A long time ago it was severe wind and waves that brought Hamel to Jeju Island. After a 13-year-detainment he escaped and finally returned to his motherland. He had a hometown which he desperately longed for. In the 21st century, new migrants to the island where Hamel drifted ashore are given freedom to choose their lifestyle by themselves. They come to Jeju Island to live with and enjoy a simple life, to find space to think and enjoy the beautiful nature, to encounter and join others with a diversity of ideas and reflections. They are not mere travelers attempting to enjoy the fruits of emancipation and indulge in a freedom from their routinized lives by wandering aimlessly without plan or aim.
The (nude) female, the international couple, the homosexual as dropout…. Why does Oksun Kim carry out her work with a perspective on marginalized groups? It might be the fact that she is a part of a cultural diaspora as she herself is married to a foreigner. The perspectives and attitudes of the group she has been dealing with are located within the position of minority, or are objects discrimination within the power structure of a modern society. Oksun Kim’s photographs throw a question to us regarding social prejudice and custom, patriarchic institutions, and traditional value systems. Within the simplicity of her scenes, it becomes possible to read many elements in the level of narrative and psychology from the visual information emanating from the choice of objects and carefully calculated postures – from the faces, the customs attached to objects, and the bleach-like neutral color lighting. All project the symbols and signification embedded in those elements that make up the image. Oksun Kim aims to portray the overall narrative of her basic thesis – Minority – by accumulating constancy in her works.
No ‘Oriental country’ endures as the Other in this time-space compressed world. Mysterious kingdoms articulated by abstract dreams, jewelry and fantasy no longer exist. Yet, besides those practical reasons that explain presence, a haze of illusion and curiosity towards a country of the Far East remains at work to some extent in the deep unconsciousness. Nonetheless, the Cambell family, sitting crossed-legged on the floor, Mona sitting upon a cushion with her legs crossed, and those who go barefooted in their rooms clearly indicates that they are gradually adapting to the new surroundings: especially as a way of living in a particular land and local way of thought.
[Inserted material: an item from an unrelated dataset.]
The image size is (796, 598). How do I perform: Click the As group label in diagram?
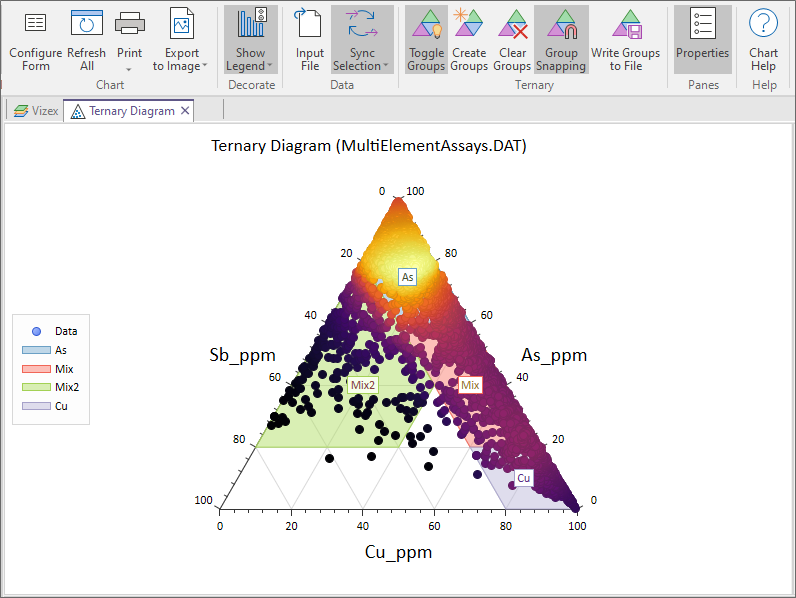[407, 277]
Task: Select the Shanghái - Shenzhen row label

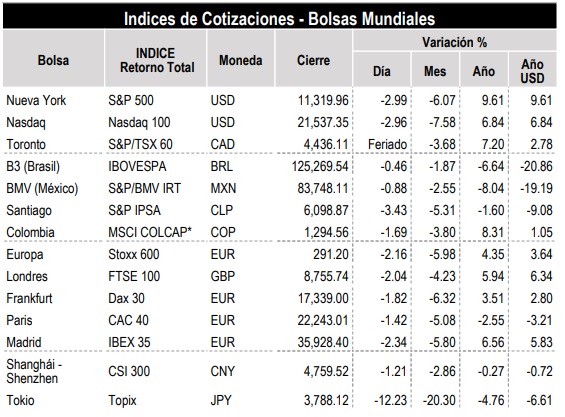Action: pyautogui.click(x=34, y=371)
We can return to the image of the palm tree. This tropical plant is foreign and originated from the warm south islands of Japan. Maybe the seeds of the plant were blown across the sea or brought by birds as they migrated across the sky. The palm tree takes root and becomes settled in a foreign land and has a tenacious hold on life…. Is it coincidence that such an image overlaps with that of the modern nomadic and minority group? In her work Oksun Kim has portrayed this beautiful plant as settled in Jeju’s climate and in doing so has perhaps left us with a poignant symbol of exoticism.